Problem to work on =
If a line in the records below contains "computer", copy that line.

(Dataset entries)
□ □ □

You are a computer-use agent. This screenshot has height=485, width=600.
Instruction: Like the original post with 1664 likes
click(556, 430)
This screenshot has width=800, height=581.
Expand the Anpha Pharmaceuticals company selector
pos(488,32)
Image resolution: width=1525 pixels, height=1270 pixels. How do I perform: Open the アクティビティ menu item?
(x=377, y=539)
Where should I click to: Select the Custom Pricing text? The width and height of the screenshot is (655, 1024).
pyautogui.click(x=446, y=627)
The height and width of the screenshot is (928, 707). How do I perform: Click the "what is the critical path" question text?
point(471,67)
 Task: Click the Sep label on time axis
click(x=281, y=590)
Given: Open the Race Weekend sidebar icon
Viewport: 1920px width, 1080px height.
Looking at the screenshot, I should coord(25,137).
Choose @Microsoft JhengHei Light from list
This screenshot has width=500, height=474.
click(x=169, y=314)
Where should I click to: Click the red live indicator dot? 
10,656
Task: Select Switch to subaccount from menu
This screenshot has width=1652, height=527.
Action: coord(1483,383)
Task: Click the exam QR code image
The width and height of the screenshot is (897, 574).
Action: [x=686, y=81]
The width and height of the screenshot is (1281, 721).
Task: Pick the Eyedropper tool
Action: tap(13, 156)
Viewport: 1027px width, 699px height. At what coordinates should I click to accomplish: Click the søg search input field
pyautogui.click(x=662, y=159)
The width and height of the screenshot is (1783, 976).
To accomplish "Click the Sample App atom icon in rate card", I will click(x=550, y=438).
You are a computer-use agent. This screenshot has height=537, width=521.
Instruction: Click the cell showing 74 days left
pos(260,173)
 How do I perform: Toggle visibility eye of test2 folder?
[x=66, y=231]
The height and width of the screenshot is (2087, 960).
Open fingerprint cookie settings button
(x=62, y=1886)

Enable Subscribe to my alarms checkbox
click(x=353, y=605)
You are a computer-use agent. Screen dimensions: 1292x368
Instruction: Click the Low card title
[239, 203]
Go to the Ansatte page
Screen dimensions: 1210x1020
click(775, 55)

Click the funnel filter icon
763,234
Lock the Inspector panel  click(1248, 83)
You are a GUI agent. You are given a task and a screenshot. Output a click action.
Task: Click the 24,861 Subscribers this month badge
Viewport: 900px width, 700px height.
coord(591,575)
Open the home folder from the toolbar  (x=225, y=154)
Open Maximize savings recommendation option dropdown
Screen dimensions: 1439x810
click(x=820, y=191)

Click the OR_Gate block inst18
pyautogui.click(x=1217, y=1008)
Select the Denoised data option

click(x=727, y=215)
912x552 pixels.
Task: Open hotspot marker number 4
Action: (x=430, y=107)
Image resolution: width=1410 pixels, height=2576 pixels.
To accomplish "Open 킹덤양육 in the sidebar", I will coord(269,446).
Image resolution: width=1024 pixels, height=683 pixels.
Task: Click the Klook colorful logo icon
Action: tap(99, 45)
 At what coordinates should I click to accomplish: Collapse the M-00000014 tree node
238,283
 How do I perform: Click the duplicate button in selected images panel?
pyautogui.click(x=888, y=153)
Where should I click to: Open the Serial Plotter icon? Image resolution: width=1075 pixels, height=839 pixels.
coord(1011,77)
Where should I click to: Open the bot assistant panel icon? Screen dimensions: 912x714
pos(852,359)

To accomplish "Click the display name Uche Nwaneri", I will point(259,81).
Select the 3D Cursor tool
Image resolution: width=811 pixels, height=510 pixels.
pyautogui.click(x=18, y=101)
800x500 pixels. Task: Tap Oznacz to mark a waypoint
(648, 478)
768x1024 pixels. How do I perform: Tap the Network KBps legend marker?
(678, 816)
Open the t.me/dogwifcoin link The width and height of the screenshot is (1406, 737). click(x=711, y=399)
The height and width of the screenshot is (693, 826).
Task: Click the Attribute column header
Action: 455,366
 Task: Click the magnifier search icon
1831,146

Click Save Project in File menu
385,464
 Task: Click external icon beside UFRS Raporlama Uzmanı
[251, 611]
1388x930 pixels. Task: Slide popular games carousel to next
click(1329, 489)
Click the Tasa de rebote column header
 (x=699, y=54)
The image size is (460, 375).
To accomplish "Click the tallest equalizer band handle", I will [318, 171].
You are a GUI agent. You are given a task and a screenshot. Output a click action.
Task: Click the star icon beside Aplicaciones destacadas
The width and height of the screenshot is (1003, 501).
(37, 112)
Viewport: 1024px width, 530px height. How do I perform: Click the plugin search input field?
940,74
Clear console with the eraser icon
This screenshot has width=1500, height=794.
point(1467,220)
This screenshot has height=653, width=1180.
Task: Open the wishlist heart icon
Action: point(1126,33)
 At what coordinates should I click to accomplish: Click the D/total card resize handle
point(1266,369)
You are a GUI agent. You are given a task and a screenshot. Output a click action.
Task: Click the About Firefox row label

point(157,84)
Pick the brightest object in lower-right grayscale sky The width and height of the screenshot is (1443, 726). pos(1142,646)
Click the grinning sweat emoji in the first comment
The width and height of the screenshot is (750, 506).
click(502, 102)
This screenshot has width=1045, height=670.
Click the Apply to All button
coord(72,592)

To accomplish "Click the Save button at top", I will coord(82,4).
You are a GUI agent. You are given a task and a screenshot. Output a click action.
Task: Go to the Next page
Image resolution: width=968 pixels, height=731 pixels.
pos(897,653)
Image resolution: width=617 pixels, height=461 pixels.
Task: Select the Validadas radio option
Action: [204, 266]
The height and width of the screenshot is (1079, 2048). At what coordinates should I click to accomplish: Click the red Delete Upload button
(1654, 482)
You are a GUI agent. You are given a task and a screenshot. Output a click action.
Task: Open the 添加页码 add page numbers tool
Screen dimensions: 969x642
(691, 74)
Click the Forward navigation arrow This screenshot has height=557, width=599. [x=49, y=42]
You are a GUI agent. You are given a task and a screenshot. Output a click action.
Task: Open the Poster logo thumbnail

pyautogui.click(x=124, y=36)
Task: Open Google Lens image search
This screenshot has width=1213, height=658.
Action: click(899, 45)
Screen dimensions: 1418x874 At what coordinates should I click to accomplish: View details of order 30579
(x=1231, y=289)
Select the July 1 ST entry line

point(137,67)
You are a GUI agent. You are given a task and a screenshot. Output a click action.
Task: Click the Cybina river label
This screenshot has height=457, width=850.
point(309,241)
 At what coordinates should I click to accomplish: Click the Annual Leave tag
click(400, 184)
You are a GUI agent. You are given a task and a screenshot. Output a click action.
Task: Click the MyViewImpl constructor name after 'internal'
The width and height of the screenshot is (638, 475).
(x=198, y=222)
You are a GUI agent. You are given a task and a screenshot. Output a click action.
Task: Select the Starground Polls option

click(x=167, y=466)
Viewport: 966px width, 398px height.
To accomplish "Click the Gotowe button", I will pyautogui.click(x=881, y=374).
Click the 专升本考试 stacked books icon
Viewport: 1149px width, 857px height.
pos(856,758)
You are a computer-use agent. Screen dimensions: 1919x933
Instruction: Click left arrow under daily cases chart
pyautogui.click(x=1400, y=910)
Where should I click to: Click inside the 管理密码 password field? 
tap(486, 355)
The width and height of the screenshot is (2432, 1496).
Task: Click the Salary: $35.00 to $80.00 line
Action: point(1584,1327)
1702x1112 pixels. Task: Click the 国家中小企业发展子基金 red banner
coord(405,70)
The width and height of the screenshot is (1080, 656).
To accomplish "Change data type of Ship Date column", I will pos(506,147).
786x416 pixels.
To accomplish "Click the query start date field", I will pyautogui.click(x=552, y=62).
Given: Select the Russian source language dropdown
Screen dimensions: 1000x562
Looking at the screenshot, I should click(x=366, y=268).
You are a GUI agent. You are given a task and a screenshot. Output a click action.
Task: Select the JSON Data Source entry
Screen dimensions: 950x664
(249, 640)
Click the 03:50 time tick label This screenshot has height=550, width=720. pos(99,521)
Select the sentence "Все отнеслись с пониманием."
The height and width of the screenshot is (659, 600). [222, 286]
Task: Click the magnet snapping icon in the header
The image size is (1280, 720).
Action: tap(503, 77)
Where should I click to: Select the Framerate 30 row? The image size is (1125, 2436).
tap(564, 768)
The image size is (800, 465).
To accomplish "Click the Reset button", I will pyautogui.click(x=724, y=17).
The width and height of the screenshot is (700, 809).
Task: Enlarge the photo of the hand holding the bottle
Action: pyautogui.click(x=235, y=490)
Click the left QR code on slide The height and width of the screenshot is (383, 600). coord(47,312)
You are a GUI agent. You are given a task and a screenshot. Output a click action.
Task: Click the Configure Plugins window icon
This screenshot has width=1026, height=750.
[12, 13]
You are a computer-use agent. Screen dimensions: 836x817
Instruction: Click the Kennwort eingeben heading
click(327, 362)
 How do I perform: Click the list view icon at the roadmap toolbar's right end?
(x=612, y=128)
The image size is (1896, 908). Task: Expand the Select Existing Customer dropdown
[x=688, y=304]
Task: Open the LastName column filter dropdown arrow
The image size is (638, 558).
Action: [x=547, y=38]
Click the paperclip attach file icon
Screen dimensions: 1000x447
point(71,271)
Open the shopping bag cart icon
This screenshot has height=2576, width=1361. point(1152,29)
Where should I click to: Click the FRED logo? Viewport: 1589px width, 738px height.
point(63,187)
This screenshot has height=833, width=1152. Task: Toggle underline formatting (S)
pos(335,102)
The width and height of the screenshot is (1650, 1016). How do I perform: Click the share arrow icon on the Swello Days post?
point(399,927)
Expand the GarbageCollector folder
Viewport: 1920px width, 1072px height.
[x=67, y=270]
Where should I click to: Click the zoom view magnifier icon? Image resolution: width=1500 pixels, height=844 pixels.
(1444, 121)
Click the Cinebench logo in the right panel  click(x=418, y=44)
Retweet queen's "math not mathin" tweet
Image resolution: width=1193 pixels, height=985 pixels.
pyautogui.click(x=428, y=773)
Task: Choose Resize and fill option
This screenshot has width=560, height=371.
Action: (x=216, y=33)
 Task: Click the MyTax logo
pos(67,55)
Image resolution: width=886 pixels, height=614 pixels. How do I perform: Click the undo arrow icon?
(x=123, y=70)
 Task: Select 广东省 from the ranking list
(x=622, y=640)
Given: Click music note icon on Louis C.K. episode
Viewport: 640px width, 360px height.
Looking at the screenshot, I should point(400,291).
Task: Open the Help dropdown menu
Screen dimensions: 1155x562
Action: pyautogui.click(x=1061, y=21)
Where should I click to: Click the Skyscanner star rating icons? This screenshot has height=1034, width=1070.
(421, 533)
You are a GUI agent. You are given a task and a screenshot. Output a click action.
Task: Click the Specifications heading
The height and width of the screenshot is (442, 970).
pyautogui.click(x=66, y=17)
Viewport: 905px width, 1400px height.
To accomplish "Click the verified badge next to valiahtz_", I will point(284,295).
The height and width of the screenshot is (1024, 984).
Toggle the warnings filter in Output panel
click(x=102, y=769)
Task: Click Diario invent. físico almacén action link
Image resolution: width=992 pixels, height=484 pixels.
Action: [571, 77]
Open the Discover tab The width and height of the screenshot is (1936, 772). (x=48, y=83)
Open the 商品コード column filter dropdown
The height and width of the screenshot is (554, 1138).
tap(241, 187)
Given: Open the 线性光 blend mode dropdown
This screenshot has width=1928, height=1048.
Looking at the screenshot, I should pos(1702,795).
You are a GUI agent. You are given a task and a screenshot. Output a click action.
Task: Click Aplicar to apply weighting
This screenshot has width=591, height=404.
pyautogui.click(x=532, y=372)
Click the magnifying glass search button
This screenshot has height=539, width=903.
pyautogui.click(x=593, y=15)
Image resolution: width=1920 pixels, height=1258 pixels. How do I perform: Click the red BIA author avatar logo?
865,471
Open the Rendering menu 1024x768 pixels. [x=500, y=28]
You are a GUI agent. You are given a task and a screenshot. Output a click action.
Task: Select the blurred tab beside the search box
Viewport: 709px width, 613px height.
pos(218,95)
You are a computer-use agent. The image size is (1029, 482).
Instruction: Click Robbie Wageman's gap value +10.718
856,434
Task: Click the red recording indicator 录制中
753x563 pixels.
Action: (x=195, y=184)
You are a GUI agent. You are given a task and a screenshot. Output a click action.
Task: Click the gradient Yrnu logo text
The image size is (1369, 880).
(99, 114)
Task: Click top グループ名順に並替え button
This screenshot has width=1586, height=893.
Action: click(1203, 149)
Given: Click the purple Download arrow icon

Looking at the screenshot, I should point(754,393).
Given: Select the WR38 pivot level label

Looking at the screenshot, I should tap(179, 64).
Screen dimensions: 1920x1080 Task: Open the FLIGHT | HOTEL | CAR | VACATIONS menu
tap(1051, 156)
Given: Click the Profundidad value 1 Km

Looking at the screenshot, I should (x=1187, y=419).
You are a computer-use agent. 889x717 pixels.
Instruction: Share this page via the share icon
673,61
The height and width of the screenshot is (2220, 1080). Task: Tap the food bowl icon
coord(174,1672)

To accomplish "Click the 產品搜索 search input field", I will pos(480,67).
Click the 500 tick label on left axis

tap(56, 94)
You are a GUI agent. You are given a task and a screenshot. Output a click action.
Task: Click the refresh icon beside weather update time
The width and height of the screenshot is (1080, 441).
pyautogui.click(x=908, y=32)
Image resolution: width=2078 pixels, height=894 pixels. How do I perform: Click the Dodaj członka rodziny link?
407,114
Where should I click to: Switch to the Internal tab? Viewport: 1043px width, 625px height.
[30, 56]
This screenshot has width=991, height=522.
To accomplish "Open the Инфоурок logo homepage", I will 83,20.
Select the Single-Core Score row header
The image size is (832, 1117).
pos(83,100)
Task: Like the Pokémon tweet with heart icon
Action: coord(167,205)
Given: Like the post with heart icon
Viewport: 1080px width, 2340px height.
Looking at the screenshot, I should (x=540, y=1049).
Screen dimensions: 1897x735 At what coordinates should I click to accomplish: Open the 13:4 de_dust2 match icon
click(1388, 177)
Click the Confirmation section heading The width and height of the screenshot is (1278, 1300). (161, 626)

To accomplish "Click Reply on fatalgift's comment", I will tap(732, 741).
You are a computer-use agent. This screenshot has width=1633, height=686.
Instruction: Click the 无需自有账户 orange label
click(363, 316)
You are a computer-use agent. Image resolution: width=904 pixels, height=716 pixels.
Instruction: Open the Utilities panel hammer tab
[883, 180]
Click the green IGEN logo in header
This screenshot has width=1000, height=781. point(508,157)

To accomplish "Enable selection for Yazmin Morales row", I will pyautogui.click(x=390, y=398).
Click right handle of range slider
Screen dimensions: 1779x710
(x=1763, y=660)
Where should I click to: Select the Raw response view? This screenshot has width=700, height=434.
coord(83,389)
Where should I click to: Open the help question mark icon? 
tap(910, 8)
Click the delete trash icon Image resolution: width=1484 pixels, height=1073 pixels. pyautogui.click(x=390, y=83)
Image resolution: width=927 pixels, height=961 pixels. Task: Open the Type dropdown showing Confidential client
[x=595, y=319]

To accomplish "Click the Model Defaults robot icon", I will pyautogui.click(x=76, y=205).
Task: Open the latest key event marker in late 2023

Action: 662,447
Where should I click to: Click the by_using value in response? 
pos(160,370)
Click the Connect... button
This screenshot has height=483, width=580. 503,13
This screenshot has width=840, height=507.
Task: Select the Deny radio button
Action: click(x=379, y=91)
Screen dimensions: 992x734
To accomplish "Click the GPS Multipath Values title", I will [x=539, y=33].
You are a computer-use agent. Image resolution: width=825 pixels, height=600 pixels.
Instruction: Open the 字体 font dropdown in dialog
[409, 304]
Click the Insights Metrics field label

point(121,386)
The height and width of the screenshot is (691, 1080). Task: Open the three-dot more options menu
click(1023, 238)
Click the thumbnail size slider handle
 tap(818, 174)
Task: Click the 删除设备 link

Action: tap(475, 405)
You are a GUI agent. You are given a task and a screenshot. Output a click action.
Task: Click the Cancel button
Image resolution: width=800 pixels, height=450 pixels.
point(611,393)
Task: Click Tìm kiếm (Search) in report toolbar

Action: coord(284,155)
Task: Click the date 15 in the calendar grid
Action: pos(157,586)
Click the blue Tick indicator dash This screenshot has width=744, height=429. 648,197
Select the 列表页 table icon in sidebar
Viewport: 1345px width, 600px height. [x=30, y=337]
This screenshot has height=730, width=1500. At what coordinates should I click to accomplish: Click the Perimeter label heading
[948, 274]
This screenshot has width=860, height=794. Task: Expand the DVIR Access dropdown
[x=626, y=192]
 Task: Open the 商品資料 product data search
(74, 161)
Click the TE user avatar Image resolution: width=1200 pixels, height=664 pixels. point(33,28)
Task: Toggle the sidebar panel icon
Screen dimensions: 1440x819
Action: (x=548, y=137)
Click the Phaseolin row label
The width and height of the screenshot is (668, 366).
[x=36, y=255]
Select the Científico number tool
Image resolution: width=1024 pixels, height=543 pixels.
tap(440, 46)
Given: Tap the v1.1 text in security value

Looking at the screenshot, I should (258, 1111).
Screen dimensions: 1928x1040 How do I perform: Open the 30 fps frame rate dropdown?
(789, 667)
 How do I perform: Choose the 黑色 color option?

□ □ □

Solution to the exercise =
You are a computer-use agent. This screenshot has height=485, width=600.
You are a computer-use agent. This screenshot has height=537, width=521.
You are a computer-use agent. Screen dimensions: 1292x368
You are a computer-use agent. Screen dimensions: 1919x933
You are a computer-use agent. Screen dimensions: 836x817
You are a computer-use agent. The image size is (1029, 482).
You are a computer-use agent. 889x717 pixels.
You are a computer-use agent. This screenshot has width=1633, height=686.
You are a computer-use agent. Image resolution: width=904 pixels, height=716 pixels.
You are a computer-use agent. Image resolution: width=825 pixels, height=600 pixels.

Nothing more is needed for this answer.